Por cierto, no estoy solo. En mi comunidad de vecinos tenemos un servidor (de vez en cuando pagamos derramas para comprar almacenamiento, discos duros, vamos…), y una red comunitaria. Uno de mis vecinos es el director de una empresa de informática y siempre nos trae “cositas” nuevas. Nuestro portero durante unos años tuvo un ordenador en la garita y utilizaba el Excel y el Word (alguien dijo que eso no era normal y le quitaron el ordenador, lo noto más triste…). Las actas de las reuniones las tenemos en el servidor. Ya ni siquiera bajo música o películas de Ares, Kazaa o eMule (algún vecino ya lo hizo antes, y lo puso en el servidor comunitario). Mis vecinos más jóvenes montan campeonatos de videojuegos en red. Y por si no fuera suficiente, tenemos tres tipos de reuniones: comunidad, garaje y red.

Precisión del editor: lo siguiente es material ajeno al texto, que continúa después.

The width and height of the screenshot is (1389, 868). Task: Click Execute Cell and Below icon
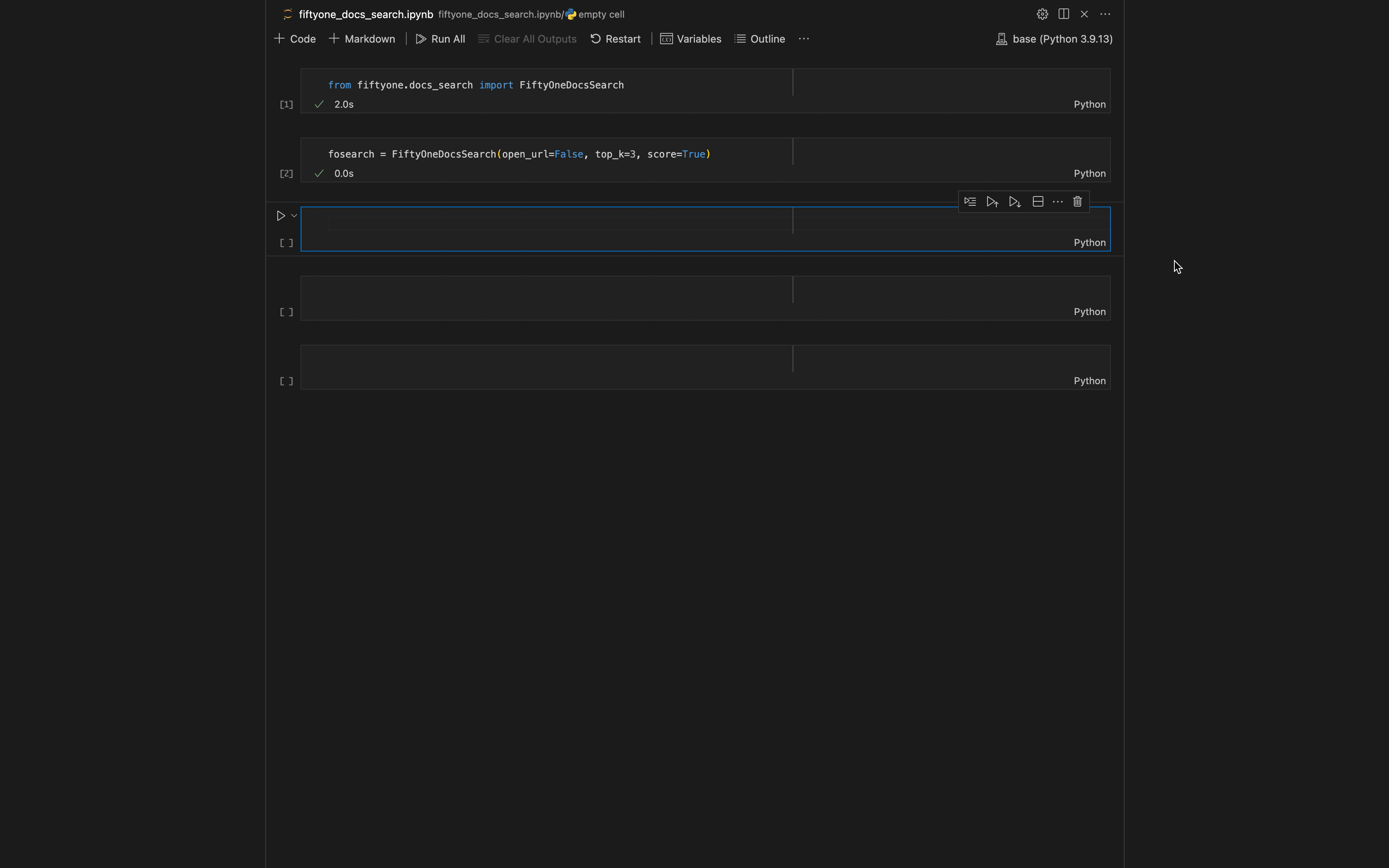(1015, 201)
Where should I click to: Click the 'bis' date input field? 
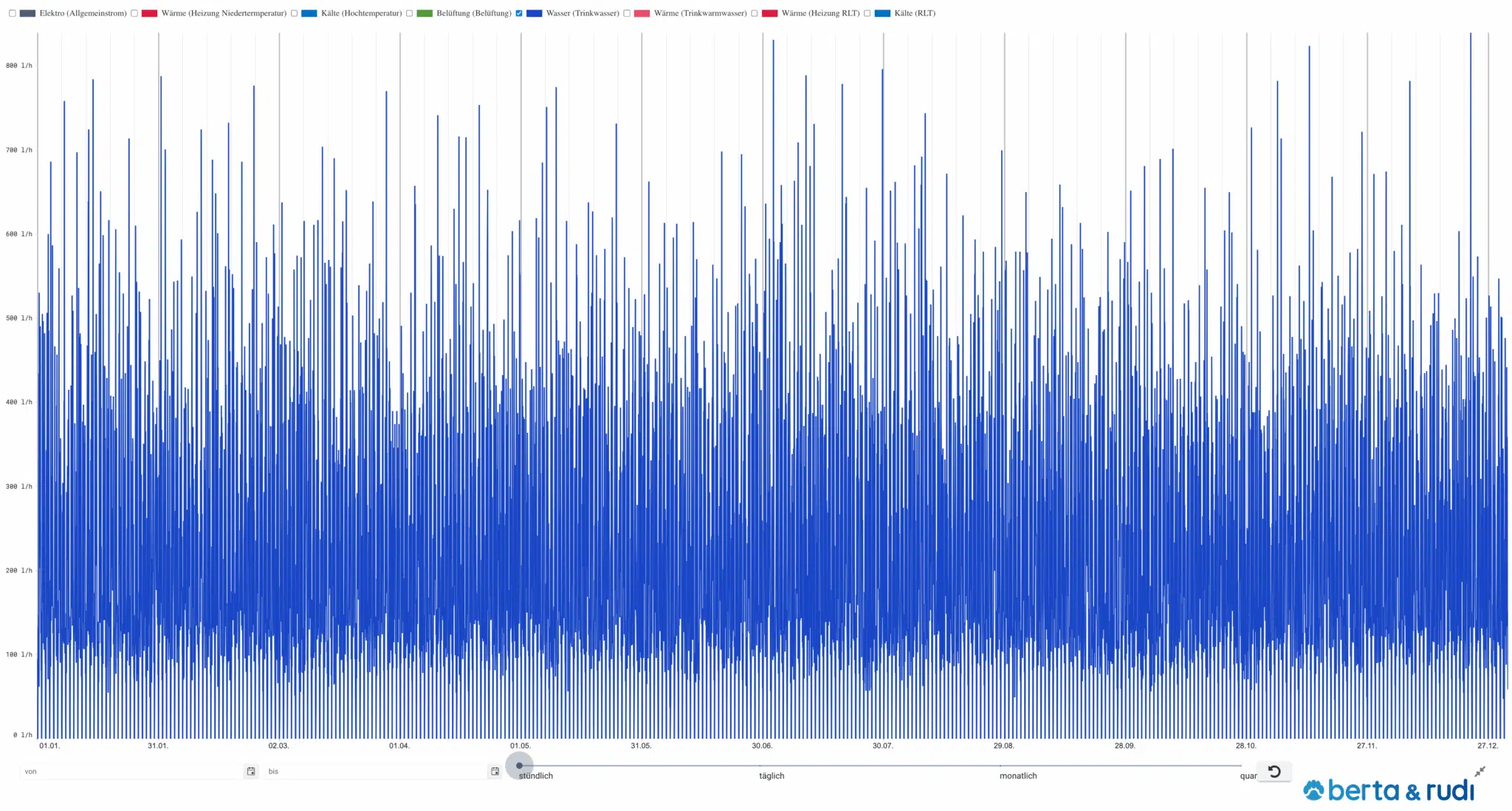click(x=375, y=771)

Yo creo que estamos enfermos de tecnofilia.

P.D.: se me olvidaba, vendo piso…

11 comentarios en “¿Eres Luddita o Tecnófilo?

  1. EN EL FONDO SOMOS HERMAFRODITAS, ES DECIR NI LUDDITAS NI TECNOFILOS, Y AQUEL QUE SOLO CREA EN LA TECNOLOGIA COMO SISTEMA PARA SOBREVIVIR, EN EL FONDO ES UN LUDDITA, PERO ESTARAS CONMIGO QUE ESE PERSONAJE NO QUIERE RECONOCER QUE ESTA ENGANCHADO A LA TECNOLOGIA, ES UN YONKI DEL CHIP.

    UN BUEN APAGON TECNOLOGICO DE TRES DIAS SERIA SUFICIENTE PARA ALCANZAR EL INDICE MAS ALTO EN AESINATOS CONOCIDO, LA PREGUNTA NO ES ERES LUDDITA O TECNOFILO, LA PREGUNTA ES, ERES TU O ERES AQUELLO. ERES HUMANO O ERES DE METAL, EN FIN AMIGO QUE LA TECNOLOGIA NOS SALVARA DE LOS HUMANOS PERO ARRUINARA A LOS MISMOS, YA LO VERAS.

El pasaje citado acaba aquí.